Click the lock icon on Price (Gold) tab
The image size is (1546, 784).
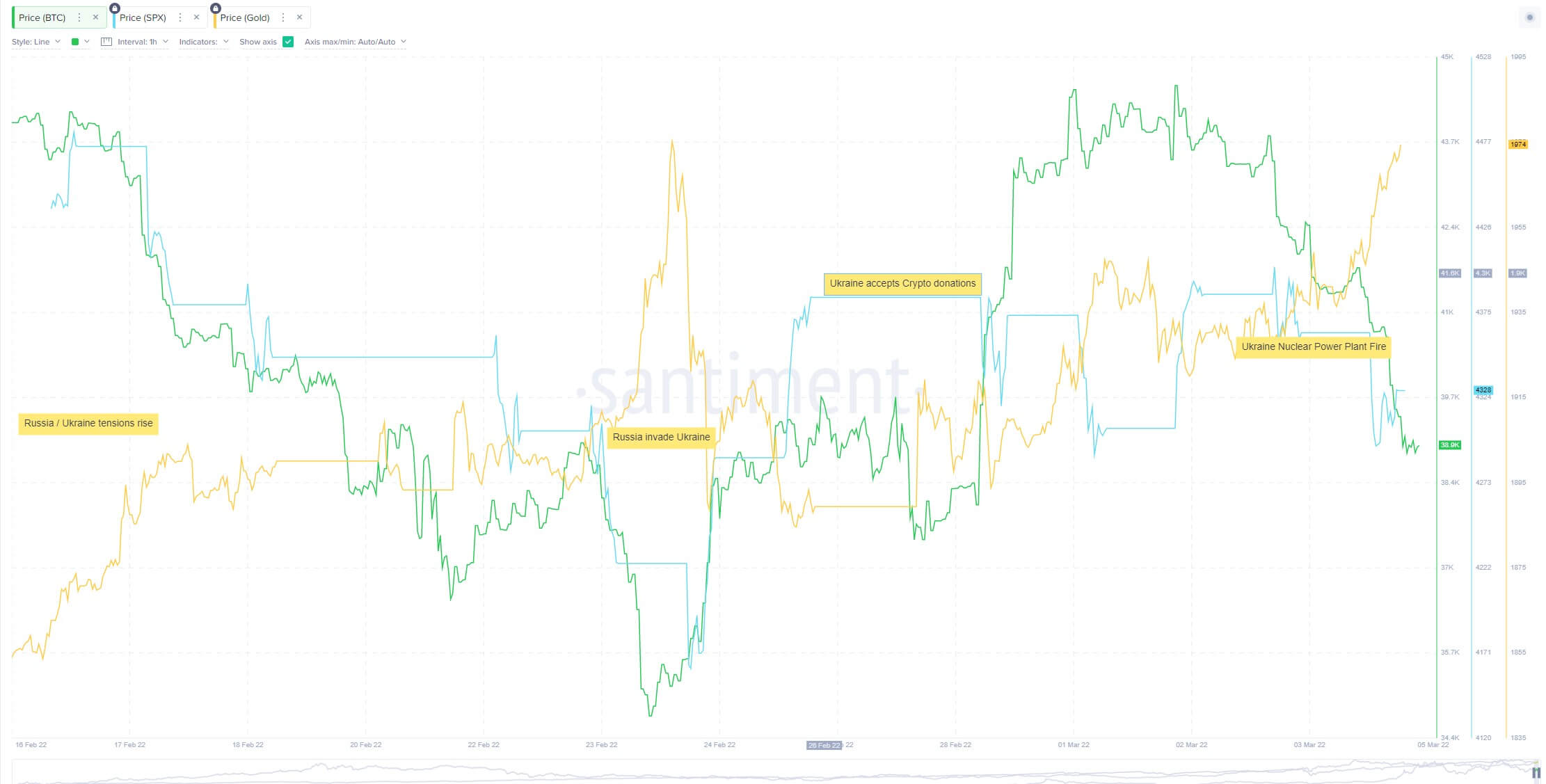tap(216, 8)
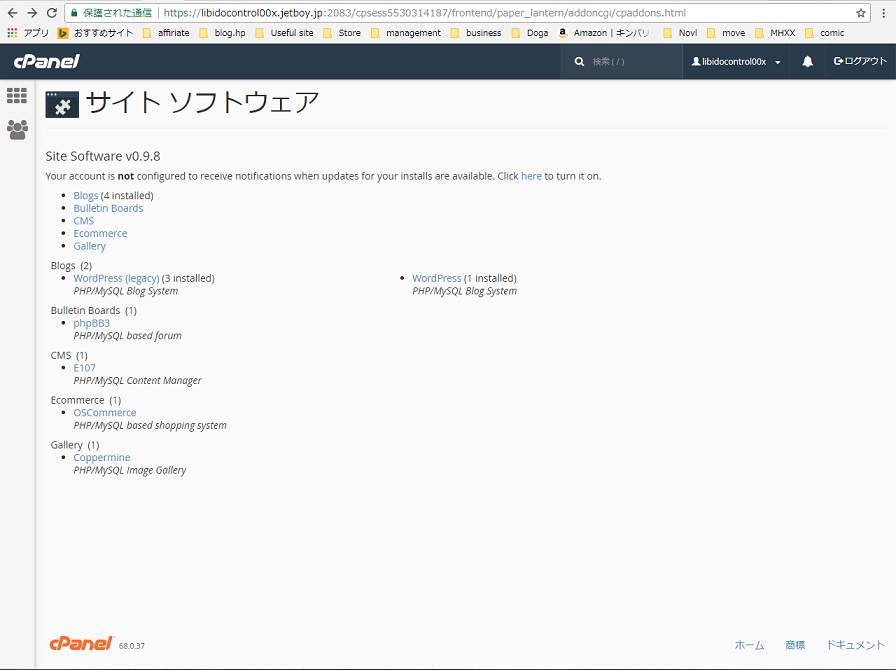Open the ドキュメント footer link

click(855, 645)
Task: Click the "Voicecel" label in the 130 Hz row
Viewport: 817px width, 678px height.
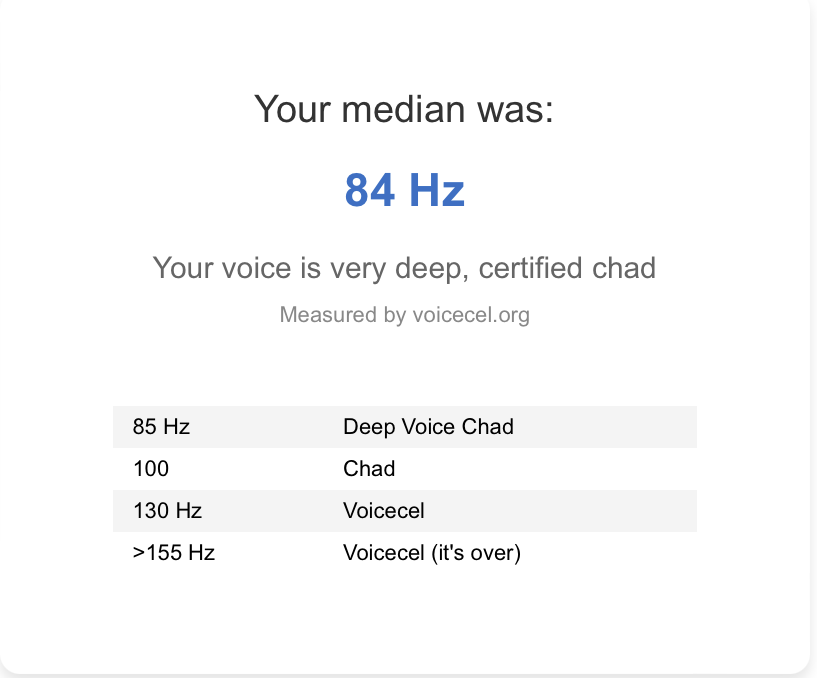Action: [384, 511]
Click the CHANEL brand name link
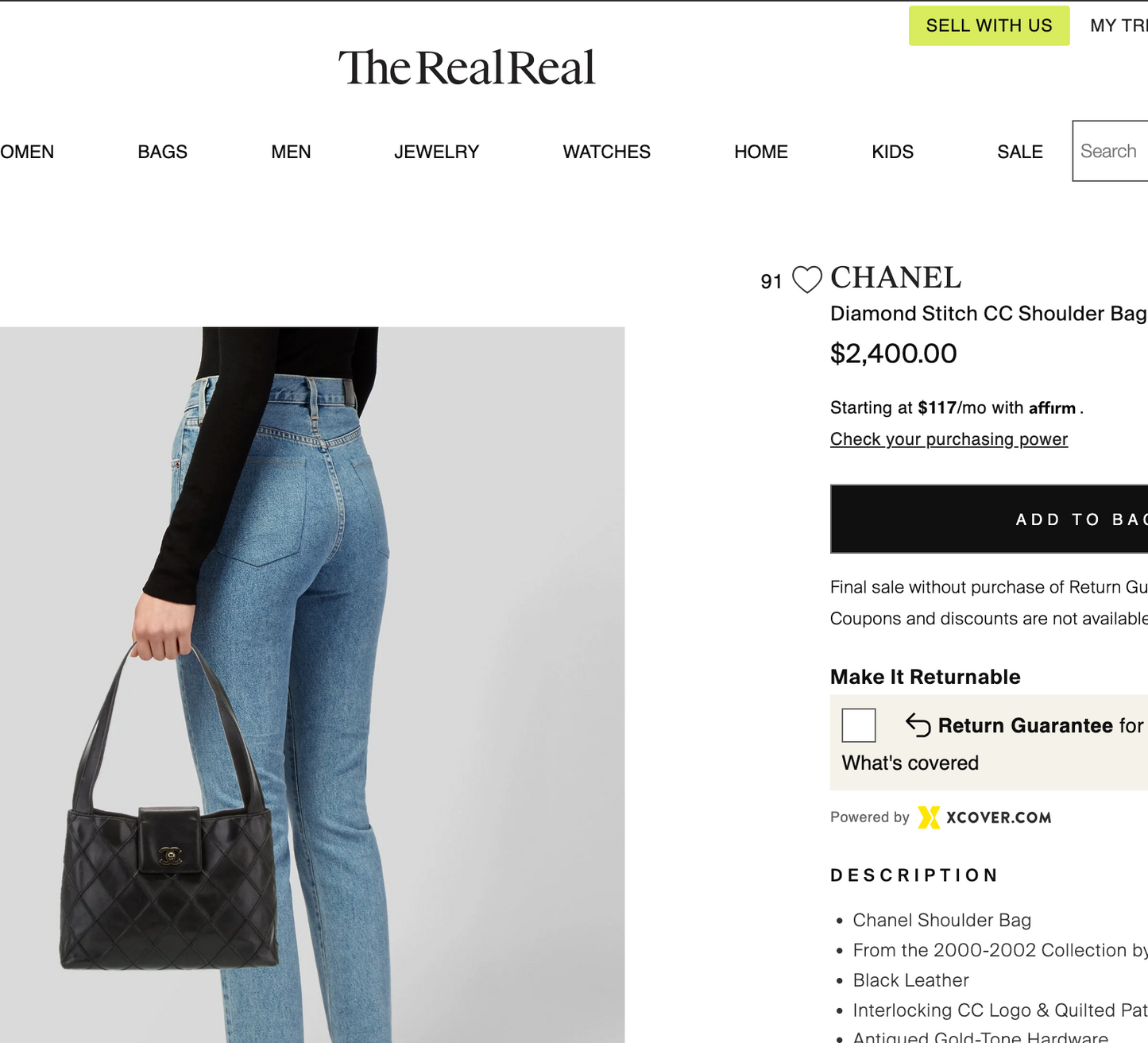 [x=895, y=277]
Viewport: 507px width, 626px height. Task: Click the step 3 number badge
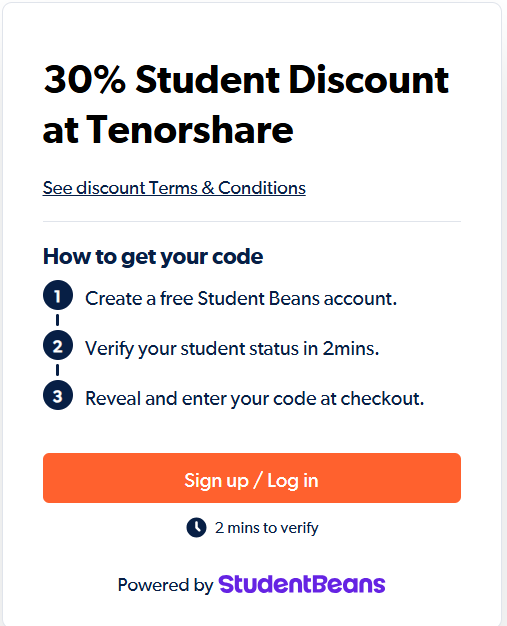coord(58,396)
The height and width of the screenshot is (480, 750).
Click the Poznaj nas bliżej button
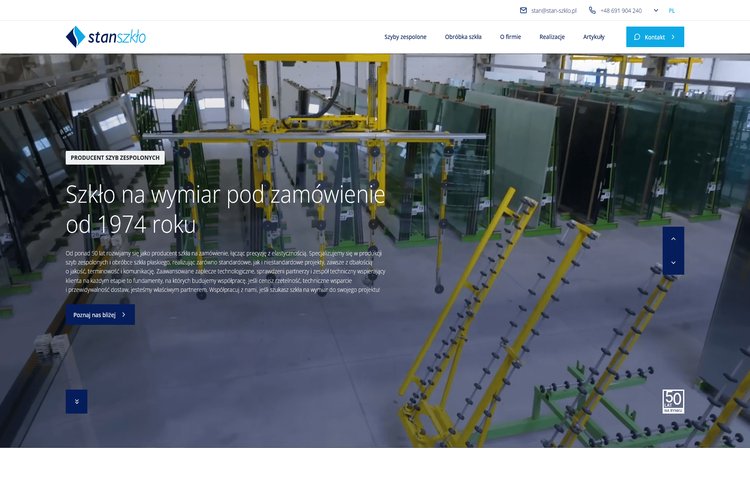100,314
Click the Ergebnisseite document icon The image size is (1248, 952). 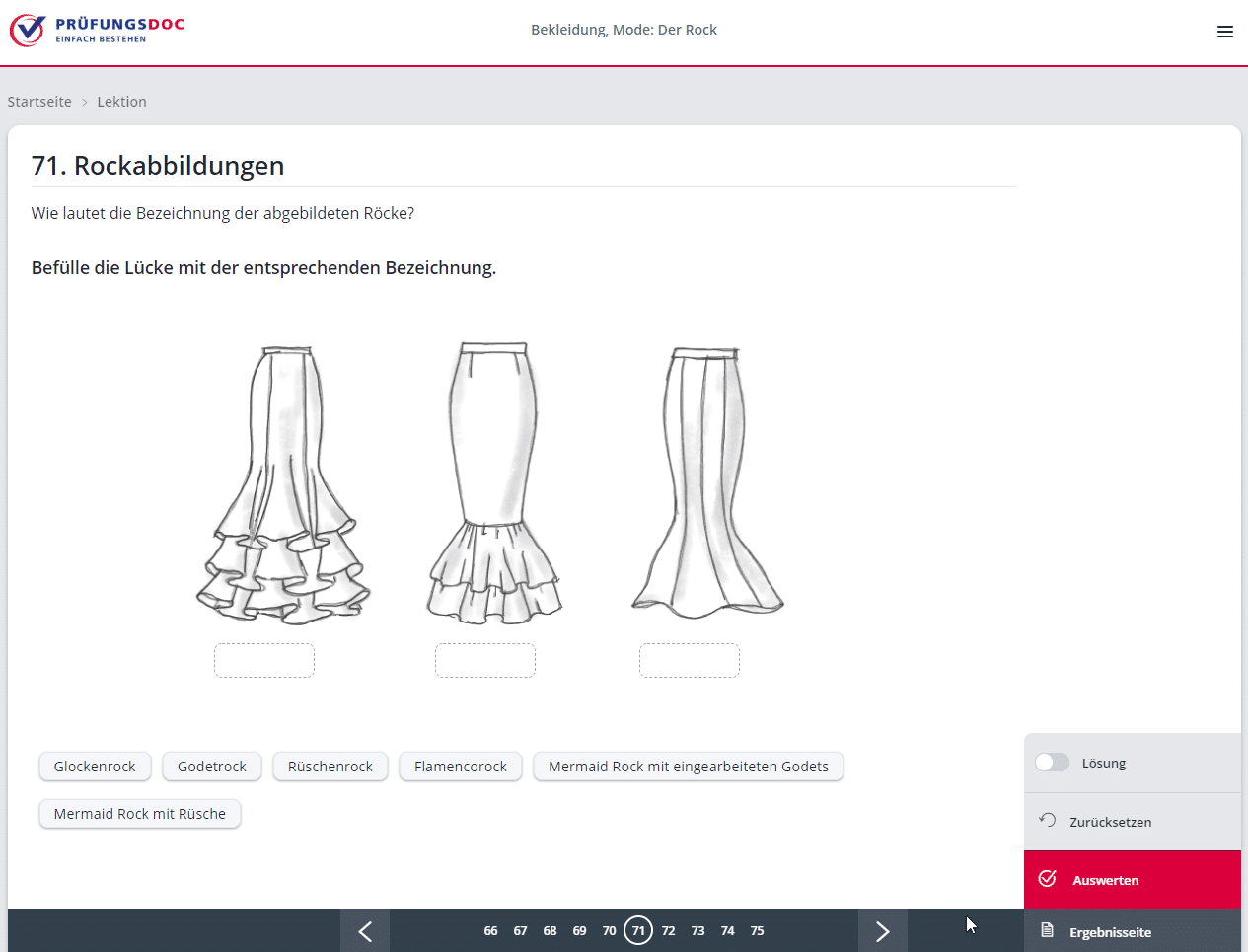(x=1048, y=931)
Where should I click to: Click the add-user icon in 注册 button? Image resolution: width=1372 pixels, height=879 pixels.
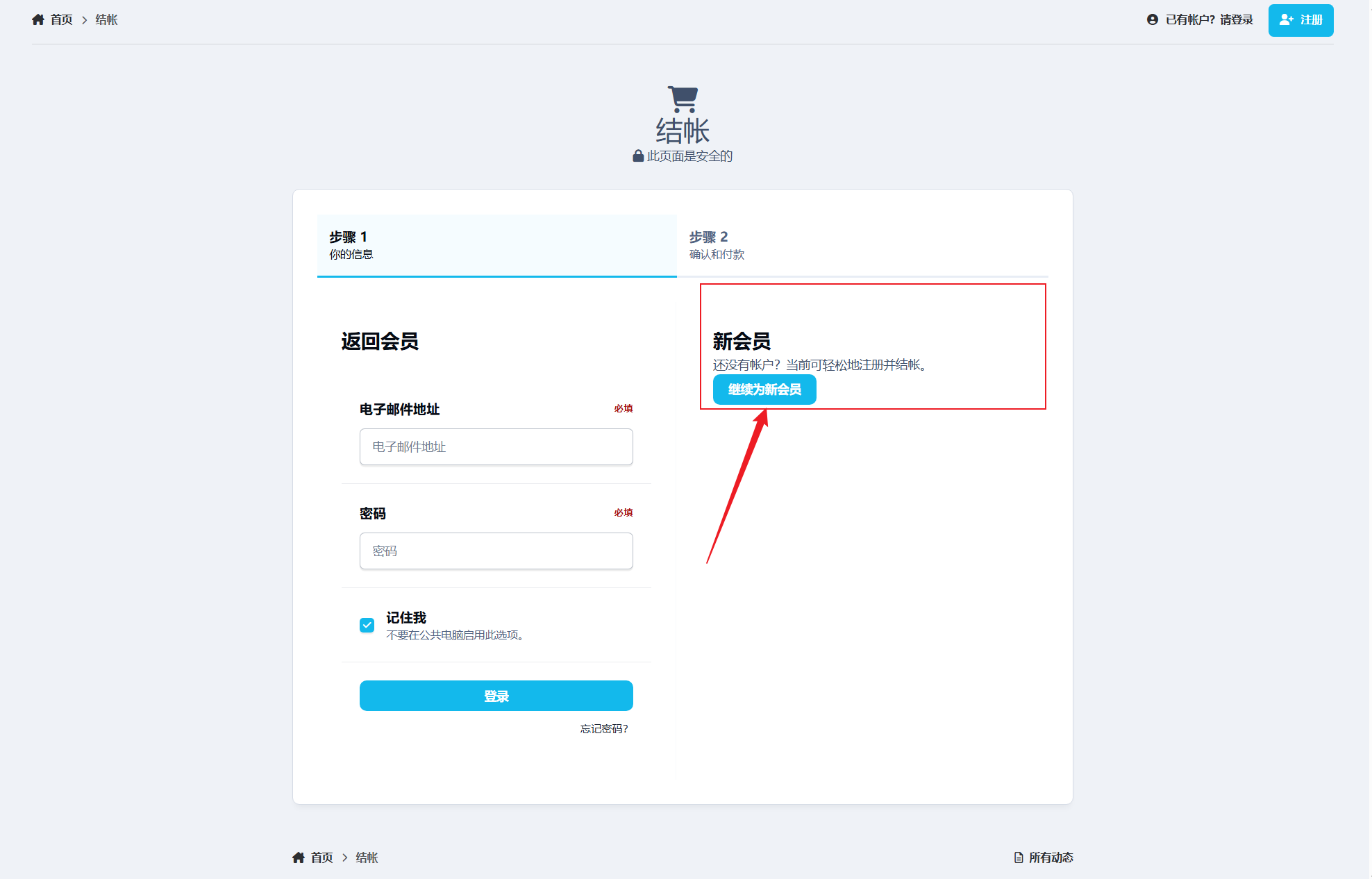tap(1287, 20)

WHAT IS BEING ASKED:
Convert the material starting at the line containing "Where should I" and ending at the end of the material into a two-column CSV with the headers "prompt" and "target", one row for each text and its answer, with every field in quotes and line breaks replaced by spaces. Omit the pictures.

WRITTEN ANSWER:
prompt,target
"Where should I click to: Click the add-user icon in 注册 button? Image resolution: width=1372 pixels, height=879 pixels.","tap(1287, 20)"